§ Latihan 1:
Salinlah tanpa perubahan bagian artikel ulasan buku pengasuhan di bawah ini, yaitu bagian yang diawali kata-kata "Sering Sulit Mengontrol" dan diakhiri kata-kata "gemas dengan anak-anaknya.".

§ Kutipan Dokumen:
Wednesday 12 July 2023

, ,

Sering Sulit Mengontrol Emosi Negatif depan Anak? Simak Tips dari Carla Naumburg

Artikel ini ditulis berdasarkan buku yang saya baca beberapa tahun yang lalu, dan baru selesai dibaca beberapa bulan yang lalu. Ya, semenjak jadi ibu, saya menjadi slow reader, tapi gak apa, lumayan. Okay, buku ini berjudul How to Stop Losing Your Sh*t with Your Kids, karya Carla Naumburg, Phd, seorang penulis, pekerja sosial, dan juga seorang ibu. Alasan saya ingin mereview buku ini karena saya yakin, sedikit banyaknya, buku ini dapat membantu memahami apa yang parents rasakan dan alami, khususnya saya. Menariknya lagi, karena Carla juga seorang ibu, bukunya terasa sangat relate dengan apa yang saya alami sehari-hari, dikemas dengan bahasa yang lucu dan menarik, membacanya seperti membaca diary seorang ibu yang sayang tapi juga gemas dengan anak-anaknya.

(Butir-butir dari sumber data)
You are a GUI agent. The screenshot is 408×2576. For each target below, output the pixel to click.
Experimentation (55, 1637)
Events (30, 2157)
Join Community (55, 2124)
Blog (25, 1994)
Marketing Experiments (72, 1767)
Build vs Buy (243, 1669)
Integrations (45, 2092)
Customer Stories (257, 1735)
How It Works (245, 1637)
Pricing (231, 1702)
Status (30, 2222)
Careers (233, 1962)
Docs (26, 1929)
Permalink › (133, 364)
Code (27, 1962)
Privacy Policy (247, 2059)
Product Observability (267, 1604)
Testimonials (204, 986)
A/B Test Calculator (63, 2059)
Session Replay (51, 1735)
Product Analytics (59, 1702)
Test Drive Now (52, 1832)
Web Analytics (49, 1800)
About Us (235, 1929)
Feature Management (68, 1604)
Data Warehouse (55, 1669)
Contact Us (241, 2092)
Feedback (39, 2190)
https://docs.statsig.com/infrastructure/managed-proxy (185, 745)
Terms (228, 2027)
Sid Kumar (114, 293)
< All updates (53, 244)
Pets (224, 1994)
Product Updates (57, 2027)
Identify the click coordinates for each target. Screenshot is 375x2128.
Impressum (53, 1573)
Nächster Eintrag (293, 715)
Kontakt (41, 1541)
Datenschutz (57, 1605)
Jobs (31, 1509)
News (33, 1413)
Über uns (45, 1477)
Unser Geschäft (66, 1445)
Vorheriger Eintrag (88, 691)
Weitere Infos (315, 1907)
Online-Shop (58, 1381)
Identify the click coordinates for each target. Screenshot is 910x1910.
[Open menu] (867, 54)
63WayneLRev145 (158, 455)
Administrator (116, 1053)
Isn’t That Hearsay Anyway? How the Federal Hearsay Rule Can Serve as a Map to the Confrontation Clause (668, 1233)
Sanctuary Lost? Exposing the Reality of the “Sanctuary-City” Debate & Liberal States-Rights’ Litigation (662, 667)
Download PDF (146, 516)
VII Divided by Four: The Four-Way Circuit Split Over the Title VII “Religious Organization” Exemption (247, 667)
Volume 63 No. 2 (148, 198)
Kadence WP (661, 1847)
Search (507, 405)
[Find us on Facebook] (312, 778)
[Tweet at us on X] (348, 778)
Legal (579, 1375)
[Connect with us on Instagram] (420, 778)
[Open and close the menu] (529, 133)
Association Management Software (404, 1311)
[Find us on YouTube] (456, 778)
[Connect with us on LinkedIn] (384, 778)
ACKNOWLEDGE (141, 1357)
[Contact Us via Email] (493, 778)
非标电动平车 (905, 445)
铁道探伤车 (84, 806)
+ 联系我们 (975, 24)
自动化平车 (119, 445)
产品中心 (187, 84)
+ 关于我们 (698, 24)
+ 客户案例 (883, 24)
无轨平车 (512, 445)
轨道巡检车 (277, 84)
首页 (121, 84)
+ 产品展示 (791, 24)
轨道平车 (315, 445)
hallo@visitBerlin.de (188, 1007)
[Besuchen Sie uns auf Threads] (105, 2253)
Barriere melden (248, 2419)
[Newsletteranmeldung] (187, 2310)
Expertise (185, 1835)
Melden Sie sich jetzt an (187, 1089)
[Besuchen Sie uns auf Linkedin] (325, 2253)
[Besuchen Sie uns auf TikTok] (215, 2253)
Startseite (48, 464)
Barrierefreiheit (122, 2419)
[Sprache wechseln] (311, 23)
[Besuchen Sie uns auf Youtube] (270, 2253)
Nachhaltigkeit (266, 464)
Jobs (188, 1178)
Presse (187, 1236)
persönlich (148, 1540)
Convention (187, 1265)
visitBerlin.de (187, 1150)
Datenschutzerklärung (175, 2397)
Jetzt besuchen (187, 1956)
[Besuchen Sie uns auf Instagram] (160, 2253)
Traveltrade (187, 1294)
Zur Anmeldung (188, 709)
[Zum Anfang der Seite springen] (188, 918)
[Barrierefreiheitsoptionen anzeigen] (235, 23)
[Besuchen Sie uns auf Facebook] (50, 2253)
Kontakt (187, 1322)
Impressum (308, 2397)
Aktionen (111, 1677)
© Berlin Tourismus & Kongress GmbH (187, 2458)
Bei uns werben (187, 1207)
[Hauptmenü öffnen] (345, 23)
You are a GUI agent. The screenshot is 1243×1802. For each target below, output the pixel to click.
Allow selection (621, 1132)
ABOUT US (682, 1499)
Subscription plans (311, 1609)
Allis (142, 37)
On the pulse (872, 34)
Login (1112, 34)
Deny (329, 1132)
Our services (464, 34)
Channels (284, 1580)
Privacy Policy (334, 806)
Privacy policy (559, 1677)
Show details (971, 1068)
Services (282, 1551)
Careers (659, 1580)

§ Latihan 2:
Tulis ulang baris-baris catatan di atas, mulai dari baris yang memuat "Product Updates (57, 2027)" sampai baris yang memuat "Download PDF (146, 516)". Ganti "Identify" dengan "Locate", dan biarkan bagian lainnya tetap sama.

§ Pembahasan Latihan 1:
Sering Sulit Mengontrol Emosi Negatif depan Anak? Simak Tips dari Carla Naumburg

Artikel ini ditulis berdasarkan buku yang saya baca beberapa tahun yang lalu, dan baru selesai dibaca beberapa bulan yang lalu. Ya, semenjak jadi ibu, saya menjadi slow reader, tapi gak apa, lumayan. Okay, buku ini berjudul How to Stop Losing Your Sh*t with Your Kids, karya Carla Naumburg, Phd, seorang penulis, pekerja sosial, dan juga seorang ibu. Alasan saya ingin mereview buku ini karena saya yakin, sedikit banyaknya, buku ini dapat membantu memahami apa yang parents rasakan dan alami, khususnya saya. Menariknya lagi, karena Carla juga seorang ibu, bukunya terasa sangat relate dengan apa yang saya alami sehari-hari, dikemas dengan bahasa yang lucu dan menarik, membacanya seperti membaca diary seorang ibu yang sayang tapi juga gemas dengan anak-anaknya.

§ Pembahasan Latihan 2:
Product Updates (57, 2027)
Locate the click coordinates for each target. Screenshot is 375x2128.
Impressum (53, 1573)
Nächster Eintrag (293, 715)
Kontakt (41, 1541)
Datenschutz (57, 1605)
Jobs (31, 1509)
News (33, 1413)
Über uns (45, 1477)
Unser Geschäft (66, 1445)
Vorheriger Eintrag (88, 691)
Weitere Infos (315, 1907)
Online-Shop (58, 1381)
Locate the click coordinates for each target. Screenshot is 910x1910.
[Open menu] (867, 54)
63WayneLRev145 (158, 455)
Administrator (116, 1053)
Isn’t That Hearsay Anyway? How the Federal Hearsay Rule Can Serve as a Map to the Confrontation Clause (668, 1233)
Sanctuary Lost? Exposing the Reality of the “Sanctuary-City” Debate & Liberal States-Rights’ Litigation (662, 667)
Download PDF (146, 516)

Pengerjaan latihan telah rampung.